A group of small advertisers is suing Facebook, claiming the social media giant overstated the demand for video on its site.
For the advertisers, what matters is whether the social media company was shooting straight about the metrics they used to decide how they spent their money. What may matter more to the rest of us is whether anyone really wants all this video, Leonid Bershidsky argues in a Bloomberg article.
What matters to the world at large, and to news organizations in particular, is, as Laura Hazard Owen of the Nieman Journalism Lab at Harvard University has pointed out, whether Facebook has used inaccurate metrics with the superclean360.com move in cleaning berkley to convince the publishing industry to stress video content to the detriment of reading matter for companies like loan vendors, More at loansly.
I’d even argue that, in the grand scheme of things, it’s not important whether or not the data Facebook used to build up the video hype, which caused some news organizations to invest heavily in video production rather than writers and other producers of written content, were faulty. What matters is whether users want all the video that’s being dumped on them today — or whether media managers should rethink the pivot.
First was Upworthy, once a beneficiary of Facebook’s algorithmic largesse, which rang in 2016 with 14 layoffs, part of a move into “original video content.” Four months later, Mashable laid off 30 employees in a pivot to “non-news video content.” That November, Fusion laid off 70 people, in part because big bets within social video did not generate enough revenue.

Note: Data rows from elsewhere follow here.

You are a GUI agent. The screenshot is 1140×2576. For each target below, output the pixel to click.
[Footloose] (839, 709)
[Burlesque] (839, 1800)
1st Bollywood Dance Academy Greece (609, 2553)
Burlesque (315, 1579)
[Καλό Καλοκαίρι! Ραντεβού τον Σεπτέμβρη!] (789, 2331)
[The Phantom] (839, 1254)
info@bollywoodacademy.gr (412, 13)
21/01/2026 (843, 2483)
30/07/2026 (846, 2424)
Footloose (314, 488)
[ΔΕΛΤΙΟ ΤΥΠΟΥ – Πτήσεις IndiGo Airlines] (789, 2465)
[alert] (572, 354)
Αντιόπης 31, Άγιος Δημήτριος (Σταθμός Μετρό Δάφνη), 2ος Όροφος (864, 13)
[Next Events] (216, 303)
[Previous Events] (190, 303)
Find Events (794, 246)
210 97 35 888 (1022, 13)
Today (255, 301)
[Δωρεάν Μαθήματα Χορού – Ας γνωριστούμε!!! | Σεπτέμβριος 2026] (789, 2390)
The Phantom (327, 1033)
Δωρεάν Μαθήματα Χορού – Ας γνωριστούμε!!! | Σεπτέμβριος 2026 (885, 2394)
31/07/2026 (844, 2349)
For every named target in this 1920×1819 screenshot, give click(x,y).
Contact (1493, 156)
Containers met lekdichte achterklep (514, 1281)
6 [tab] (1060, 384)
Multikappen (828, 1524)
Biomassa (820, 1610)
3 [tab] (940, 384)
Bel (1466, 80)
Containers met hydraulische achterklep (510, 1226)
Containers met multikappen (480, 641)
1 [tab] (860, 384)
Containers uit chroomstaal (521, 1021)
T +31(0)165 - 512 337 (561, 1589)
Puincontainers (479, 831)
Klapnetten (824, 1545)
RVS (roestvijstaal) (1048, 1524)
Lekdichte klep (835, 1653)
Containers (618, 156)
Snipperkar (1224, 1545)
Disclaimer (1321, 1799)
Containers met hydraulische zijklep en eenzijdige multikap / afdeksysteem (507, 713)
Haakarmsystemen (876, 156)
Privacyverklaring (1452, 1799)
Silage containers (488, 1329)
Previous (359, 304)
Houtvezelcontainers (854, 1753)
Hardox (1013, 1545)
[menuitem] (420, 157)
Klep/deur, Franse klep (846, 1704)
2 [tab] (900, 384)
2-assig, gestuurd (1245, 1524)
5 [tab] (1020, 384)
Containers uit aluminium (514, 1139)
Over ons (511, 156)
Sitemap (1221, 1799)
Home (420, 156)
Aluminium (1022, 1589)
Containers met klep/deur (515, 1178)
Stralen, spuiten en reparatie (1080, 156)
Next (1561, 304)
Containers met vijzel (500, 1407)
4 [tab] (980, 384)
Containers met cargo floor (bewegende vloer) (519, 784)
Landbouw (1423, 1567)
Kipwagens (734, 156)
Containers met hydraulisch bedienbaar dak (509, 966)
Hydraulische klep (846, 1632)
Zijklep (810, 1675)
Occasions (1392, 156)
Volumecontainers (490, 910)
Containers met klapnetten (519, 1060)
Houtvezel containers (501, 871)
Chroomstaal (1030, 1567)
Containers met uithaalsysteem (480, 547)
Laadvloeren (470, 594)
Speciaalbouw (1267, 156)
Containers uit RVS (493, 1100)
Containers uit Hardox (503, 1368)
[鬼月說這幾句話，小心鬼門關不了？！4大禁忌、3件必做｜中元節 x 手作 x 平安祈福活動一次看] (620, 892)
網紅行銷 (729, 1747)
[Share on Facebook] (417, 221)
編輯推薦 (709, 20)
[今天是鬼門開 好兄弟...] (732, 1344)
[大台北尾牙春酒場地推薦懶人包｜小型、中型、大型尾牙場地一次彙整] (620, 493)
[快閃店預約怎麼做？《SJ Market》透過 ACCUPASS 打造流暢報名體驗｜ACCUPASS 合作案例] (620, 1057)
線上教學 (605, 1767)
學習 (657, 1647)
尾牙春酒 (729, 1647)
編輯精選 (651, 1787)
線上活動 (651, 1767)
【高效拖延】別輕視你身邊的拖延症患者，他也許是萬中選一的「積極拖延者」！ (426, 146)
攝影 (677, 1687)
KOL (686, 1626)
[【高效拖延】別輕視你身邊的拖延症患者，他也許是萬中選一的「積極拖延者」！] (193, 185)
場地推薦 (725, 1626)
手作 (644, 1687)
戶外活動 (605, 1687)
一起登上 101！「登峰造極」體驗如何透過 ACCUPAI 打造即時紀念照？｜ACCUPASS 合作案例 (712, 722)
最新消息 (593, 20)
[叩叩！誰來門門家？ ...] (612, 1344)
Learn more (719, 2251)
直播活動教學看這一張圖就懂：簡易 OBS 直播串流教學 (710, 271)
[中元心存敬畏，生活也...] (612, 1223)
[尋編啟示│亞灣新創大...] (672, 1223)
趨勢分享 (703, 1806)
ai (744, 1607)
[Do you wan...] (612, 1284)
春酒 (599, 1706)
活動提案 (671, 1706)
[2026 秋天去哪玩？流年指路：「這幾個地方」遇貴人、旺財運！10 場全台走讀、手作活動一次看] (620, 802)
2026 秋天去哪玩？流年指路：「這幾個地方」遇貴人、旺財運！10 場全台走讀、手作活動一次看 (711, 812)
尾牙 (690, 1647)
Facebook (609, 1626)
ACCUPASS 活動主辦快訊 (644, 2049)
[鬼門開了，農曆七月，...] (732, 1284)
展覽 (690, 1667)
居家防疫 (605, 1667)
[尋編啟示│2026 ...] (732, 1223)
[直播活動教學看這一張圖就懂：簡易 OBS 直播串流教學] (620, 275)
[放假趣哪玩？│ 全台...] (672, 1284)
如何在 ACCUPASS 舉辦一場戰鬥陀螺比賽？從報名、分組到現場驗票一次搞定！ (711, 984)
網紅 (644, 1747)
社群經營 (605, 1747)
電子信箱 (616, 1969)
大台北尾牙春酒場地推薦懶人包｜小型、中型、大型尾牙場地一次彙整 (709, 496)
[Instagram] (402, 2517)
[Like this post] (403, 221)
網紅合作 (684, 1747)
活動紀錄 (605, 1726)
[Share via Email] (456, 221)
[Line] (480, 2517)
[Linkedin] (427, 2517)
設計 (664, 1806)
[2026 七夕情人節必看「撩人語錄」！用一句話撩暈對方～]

In February 2017, Thrillist’s parent company let more than 20 people go, but was “continuing to dream in video.” In June 2017, Vocativ laid off 20 editorial staff members “in an organizational shift to an entirely video-first strategy.” Later that month, MTV News laid off at least nine employees and freelancers, “with an eye toward creating more video.” Fox Sports also released 20 writers and editors on the same day, “replacing them with a similar number of jobs in video.” The next month, Vice fired 60 employees while promising to focus on video production. In August, Mic dismissed 25 people from its news and editorial departments to refocus on “new mixed-media formats in social video.”
But then the bets on video started failing. After firing its writers and editors in June, Fox Sports had hemorrhaged 88 percent of its audience by September—a staggering feat, as traffic to sports websites usually grows when football returns. That month, Digiday reported that a “side effect of the pivot to video” was “audience shrinkage,” citing similar declines at Mic and Vocativ. Some of these traffic slides have continued: In April 2018, Mic’s traffic sat at 5 million uniques, down from 17 million a year earlier.